Issues of sexual orientation and sexual identity were the furthest thing from her and colleagues’ minds when she was active as a Protea approximately 10 years ago, she said.

“[Sexual orientation] was the least of our worries,” she told me. “The issues were financial, around homesickness and family. Don’t forget, these people were sometimes paying for themselves to get to training camps. We were absolute amateurs. It was a time of great personal self-sacrifice. Those were our issues.”

Given the homophobia endemic to straight culture, it is a journalist’s dream to find someone as blithely outspoken as South African archer Karen Hultzer. “I don’t stand on platforms but I’ve always been fairly open about being gay,” she told me over the telephone from Cape Town. “You know, what’s to tell? I’m 49 and I’m white and I’m a lesbian and I’m grumpy in the mornings before my first cup of coffee.”

Damning fallout
Hultzer endured the perfect storm during the London Olympics in 2012 when it became widely known that the former provincial hockey, squash and softball player was a lesbian. She pleaded for calm, telling the international media that she’d appreciate being allowed to concentrate on her archery. After losing in the elimination rounds she was as good as her word, releasing a press statement explaining her position.

The fallout was nevertheless intense, most damningly in a subtle souring of her relationships with the South African Sports Confederation and Olympic Committee, on the one hand, and with the members of her archery federation, on the other.

“I’m only one of 22 in the history of the games that have acknowledged themselves to be gay,” she said matter-of-factly. “The homophobia is such that the sponsors, when they find out, suddenly walk away. I can shoot the scores but suddenly I’m told that I’m too old or I’m too fat or I’m not getting support and I’m not getting selected.”

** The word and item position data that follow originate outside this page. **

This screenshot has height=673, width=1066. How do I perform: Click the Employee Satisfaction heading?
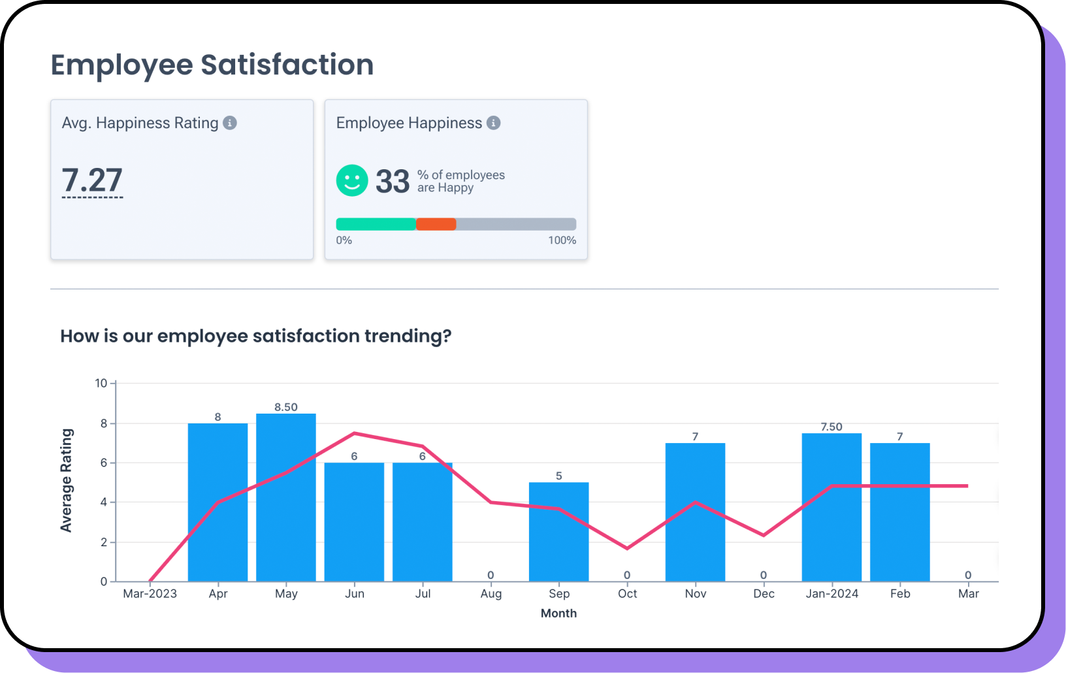coord(212,65)
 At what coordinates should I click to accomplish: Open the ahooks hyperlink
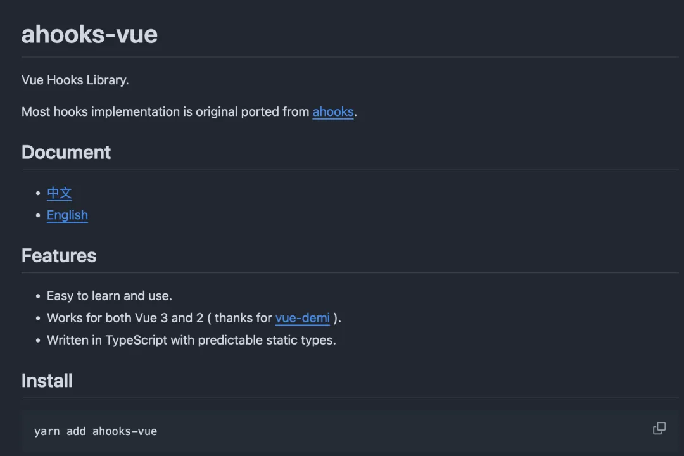pyautogui.click(x=333, y=111)
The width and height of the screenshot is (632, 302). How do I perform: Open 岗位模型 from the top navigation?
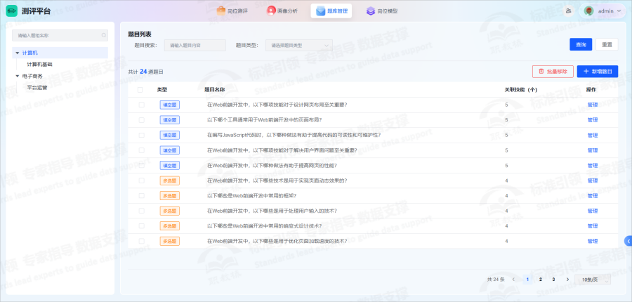click(382, 11)
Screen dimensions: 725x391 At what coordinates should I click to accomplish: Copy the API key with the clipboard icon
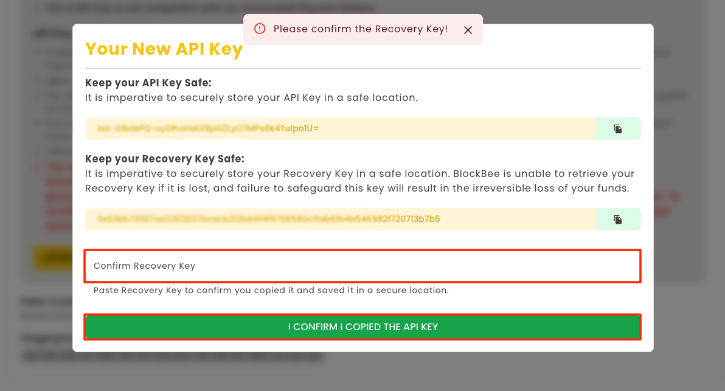click(617, 129)
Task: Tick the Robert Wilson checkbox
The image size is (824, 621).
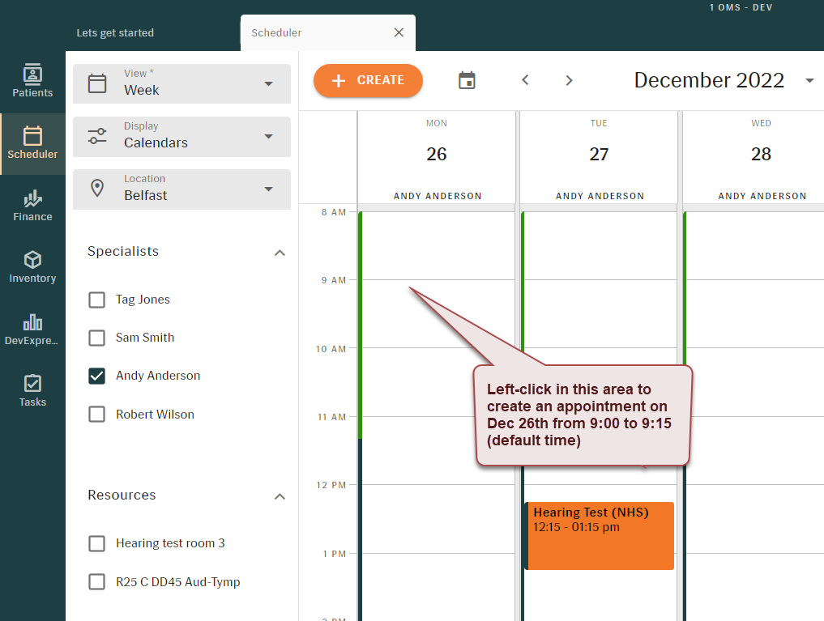Action: [97, 415]
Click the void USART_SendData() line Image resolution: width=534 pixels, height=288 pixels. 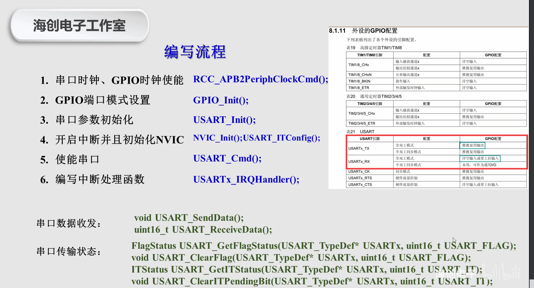pos(189,218)
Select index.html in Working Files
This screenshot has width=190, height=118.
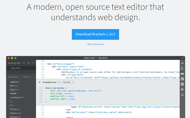click(x=15, y=68)
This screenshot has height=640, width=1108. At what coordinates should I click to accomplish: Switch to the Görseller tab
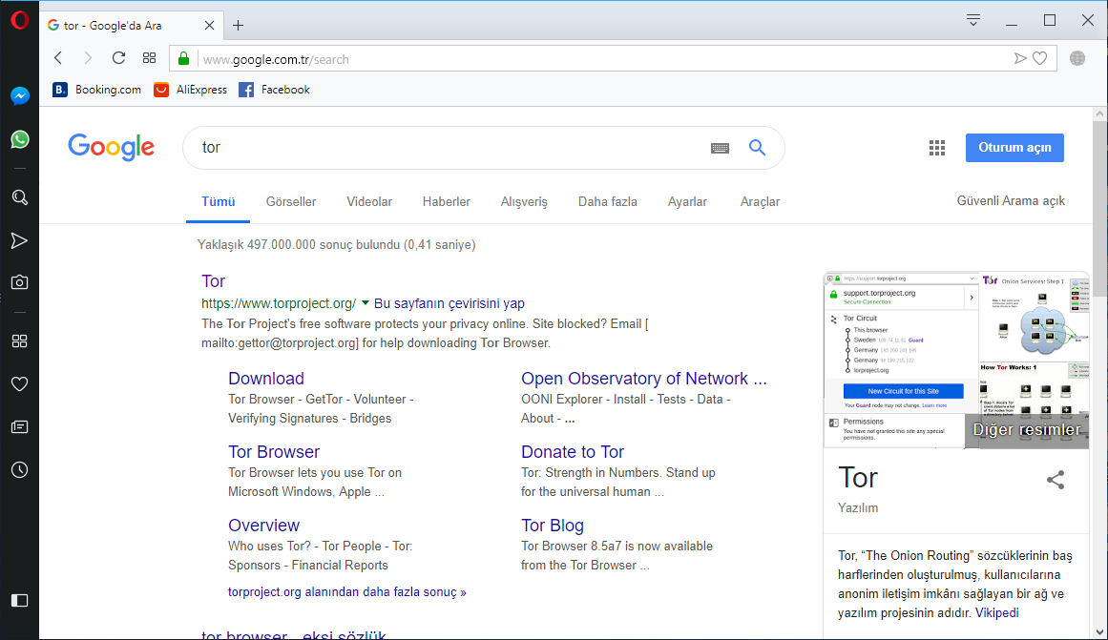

Paradoxically for someone who isn’t a lesbian activist or campaigner, Hultzer has been appropriated by the international community. She attended last year’s Gay Games in Belgium and has found that she not only appeals to lesbians, her age also acts as an inspiration to many women playing sport as seniors.

“Our society is not up with our Constitution as far as lesbian and gay issues are concerned. The theory and the practice are at odds. We need to talk about this, I can see that.”

She also received some flak and subtle fobbing off from within Team SA in London two years ago, noticing that when the women’s hockey team became aware of the media kerfuffle surrounding her they subtly disassociated themselves.

“Half of that team are gay,” she said, with a subtle note of derision. “But they weren’t going to let themselves be seen too close to me.”